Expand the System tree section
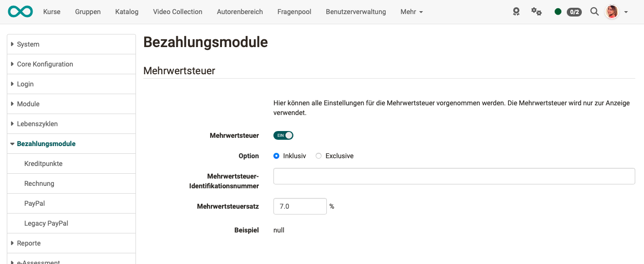This screenshot has width=644, height=264. [28, 44]
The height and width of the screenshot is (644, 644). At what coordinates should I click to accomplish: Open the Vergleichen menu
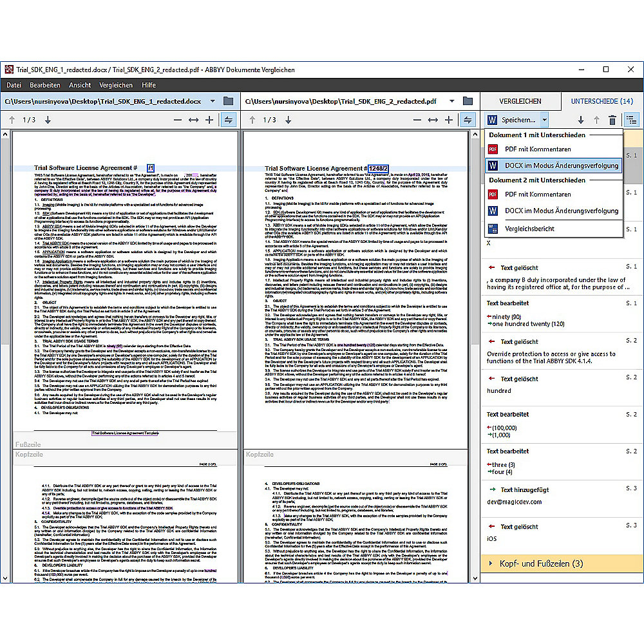[x=116, y=85]
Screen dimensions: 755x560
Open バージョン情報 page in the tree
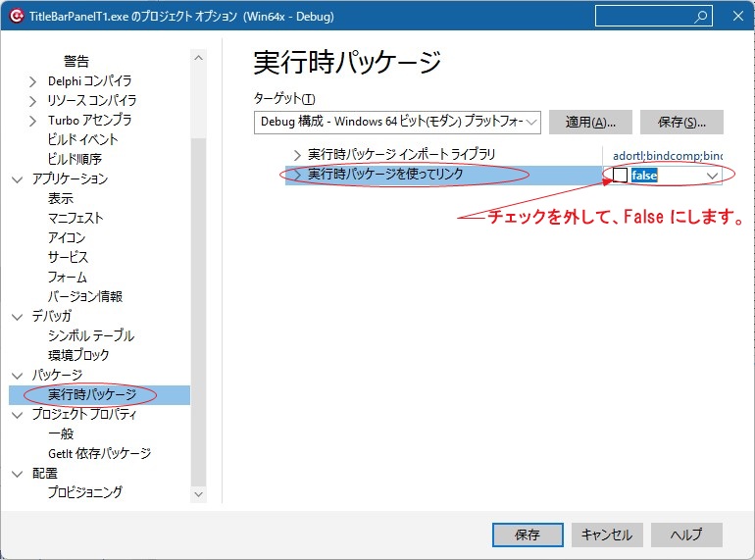(85, 296)
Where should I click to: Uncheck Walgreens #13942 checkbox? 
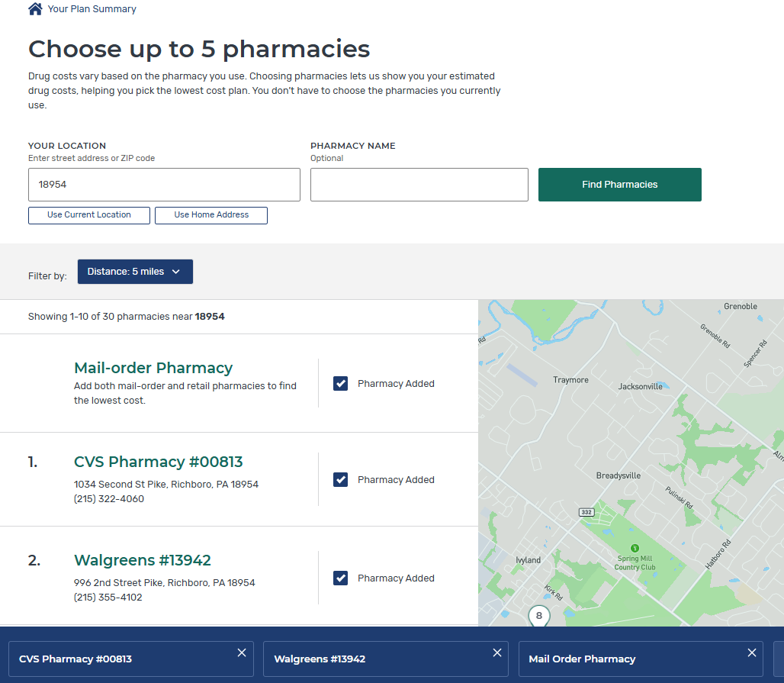pyautogui.click(x=341, y=578)
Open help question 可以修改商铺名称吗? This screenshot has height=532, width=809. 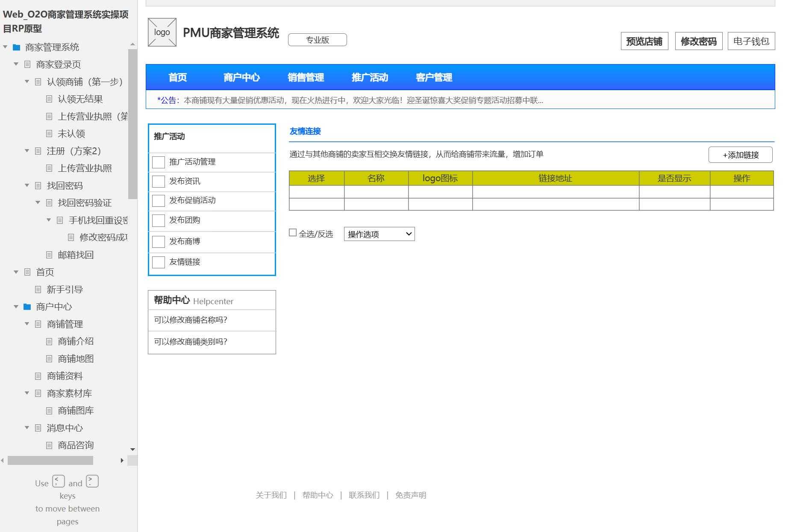point(191,320)
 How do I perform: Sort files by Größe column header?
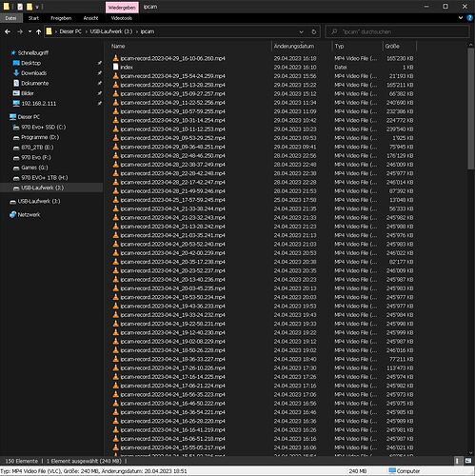click(392, 47)
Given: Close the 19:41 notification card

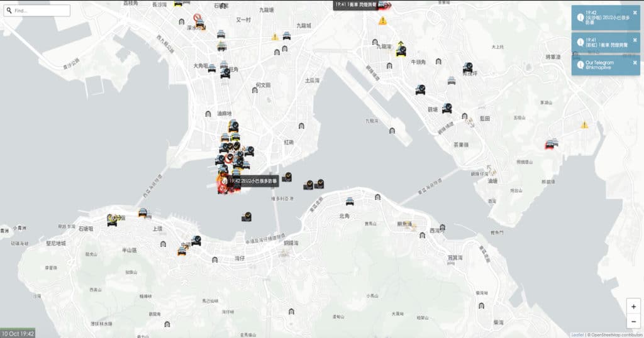Looking at the screenshot, I should pos(635,39).
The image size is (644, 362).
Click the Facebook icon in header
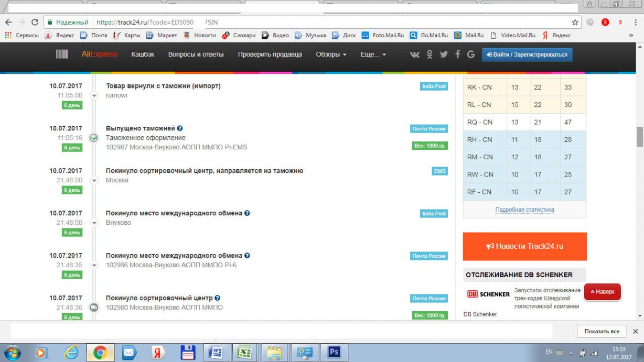tap(457, 54)
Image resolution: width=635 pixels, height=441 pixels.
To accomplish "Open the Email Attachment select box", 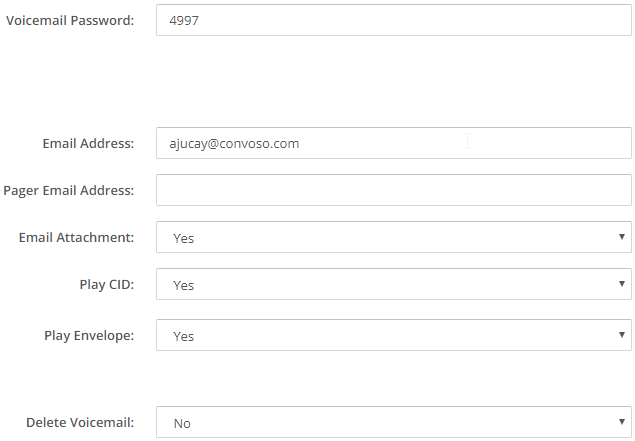I will (x=390, y=238).
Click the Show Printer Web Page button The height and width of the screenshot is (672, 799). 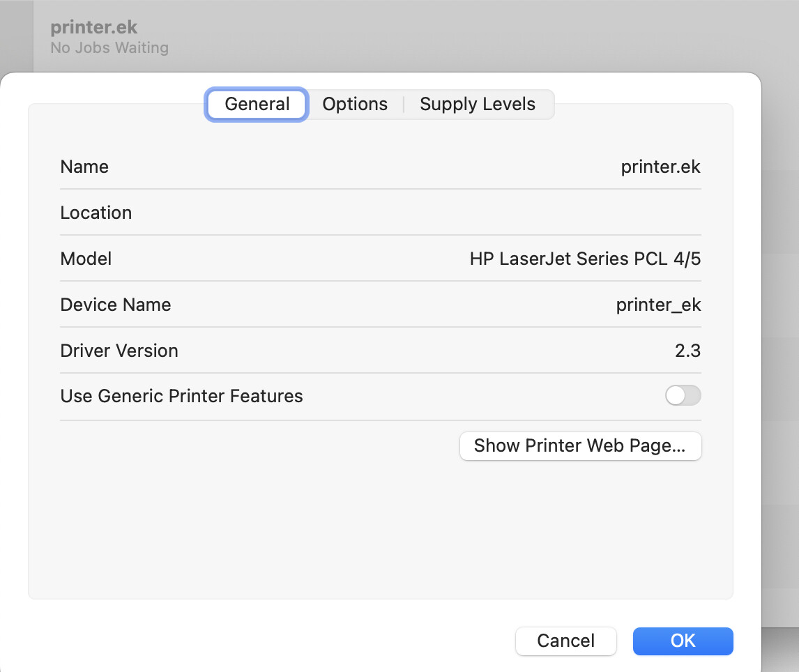point(580,446)
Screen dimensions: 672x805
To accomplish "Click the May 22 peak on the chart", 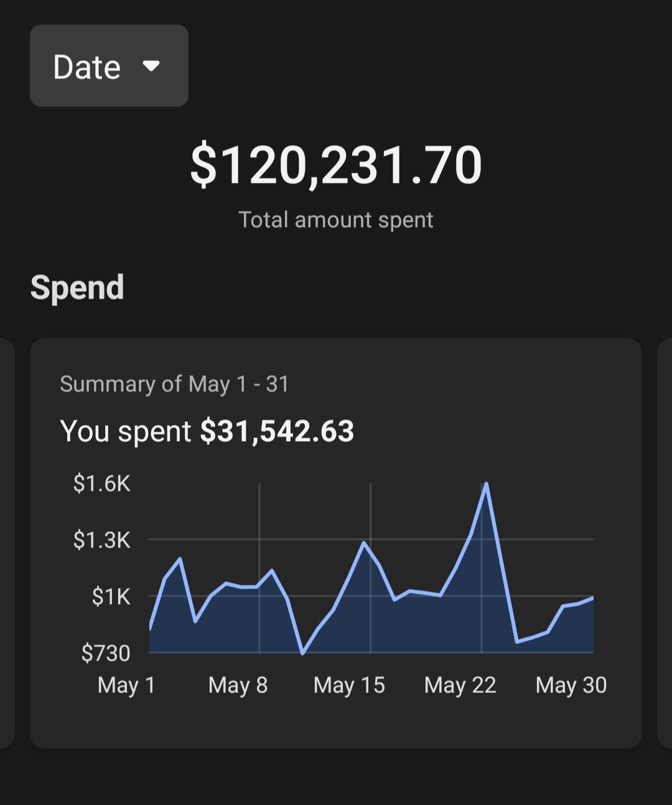I will click(486, 483).
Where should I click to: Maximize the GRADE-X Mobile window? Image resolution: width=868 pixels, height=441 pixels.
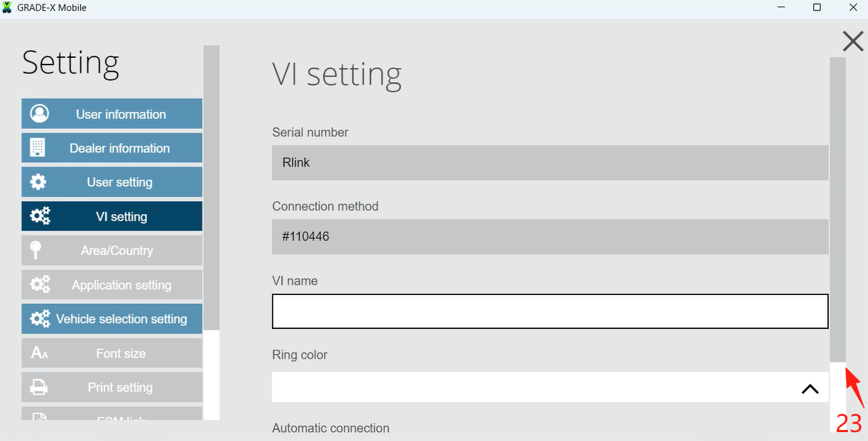click(x=817, y=7)
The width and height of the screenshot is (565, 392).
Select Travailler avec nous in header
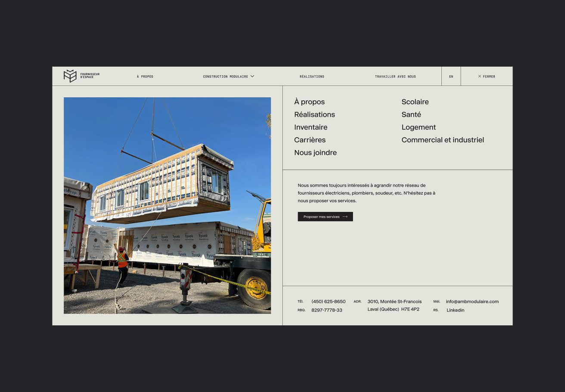click(395, 77)
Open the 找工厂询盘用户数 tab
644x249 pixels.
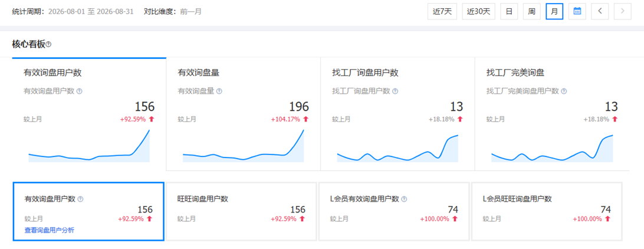tap(397, 114)
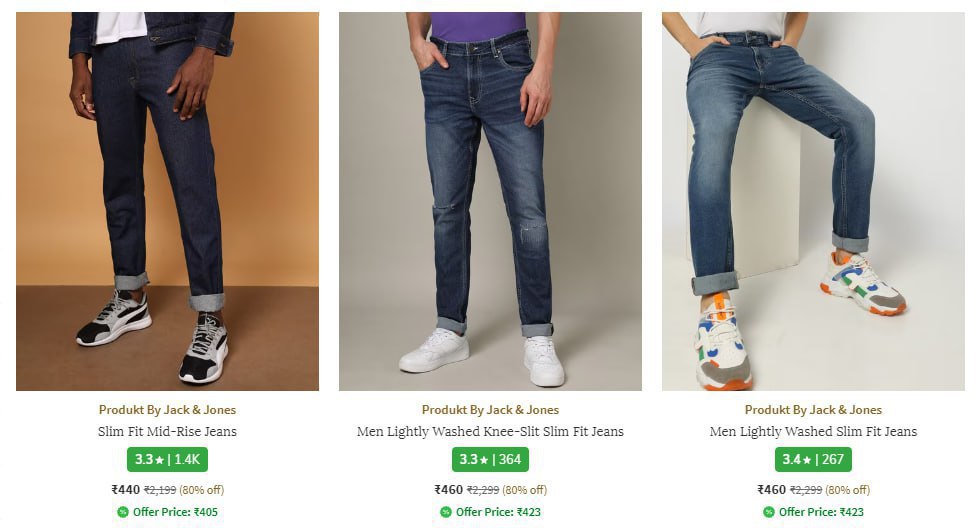Open Men Lightly Washed Knee-Slit Slim Fit Jeans title
The width and height of the screenshot is (977, 530).
point(490,432)

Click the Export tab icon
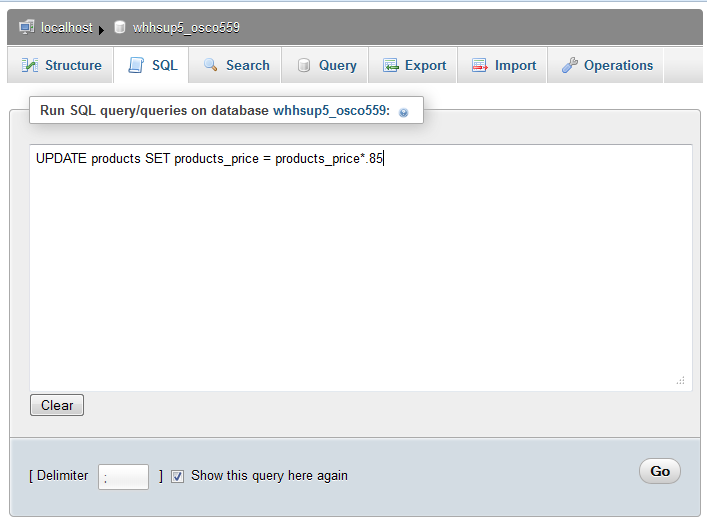(x=390, y=65)
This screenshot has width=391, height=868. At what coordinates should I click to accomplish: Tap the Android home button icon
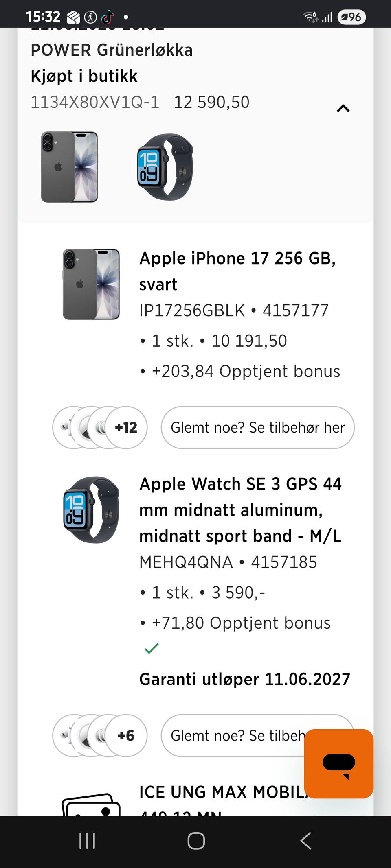coord(196,841)
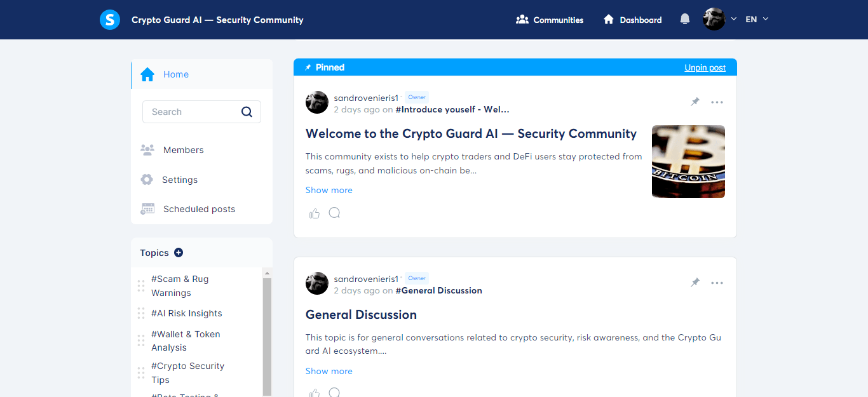
Task: Toggle pin on the Welcome post
Action: tap(695, 102)
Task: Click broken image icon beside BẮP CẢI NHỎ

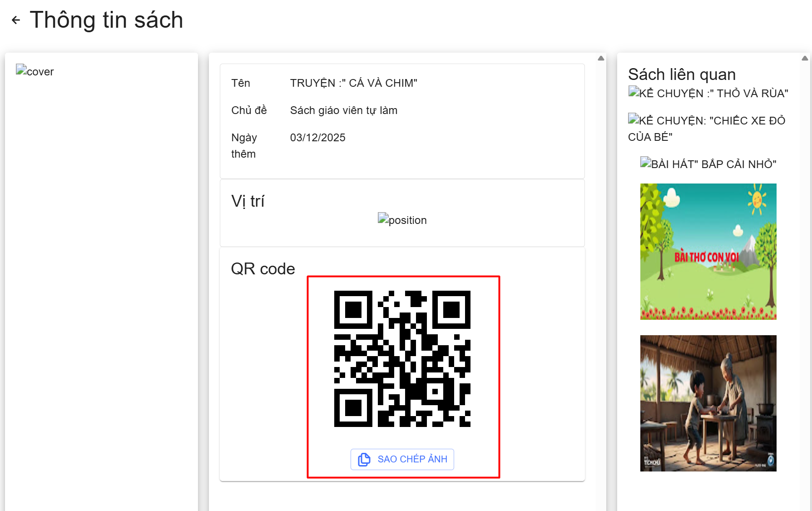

###

**REQUIRED WORK**
Filter the records above, keeping each line that contains the word "dimensions".

**ANSWER TO THE PROBLEM**
Screen dimensions: 755x560
Screen dimensions: 672x805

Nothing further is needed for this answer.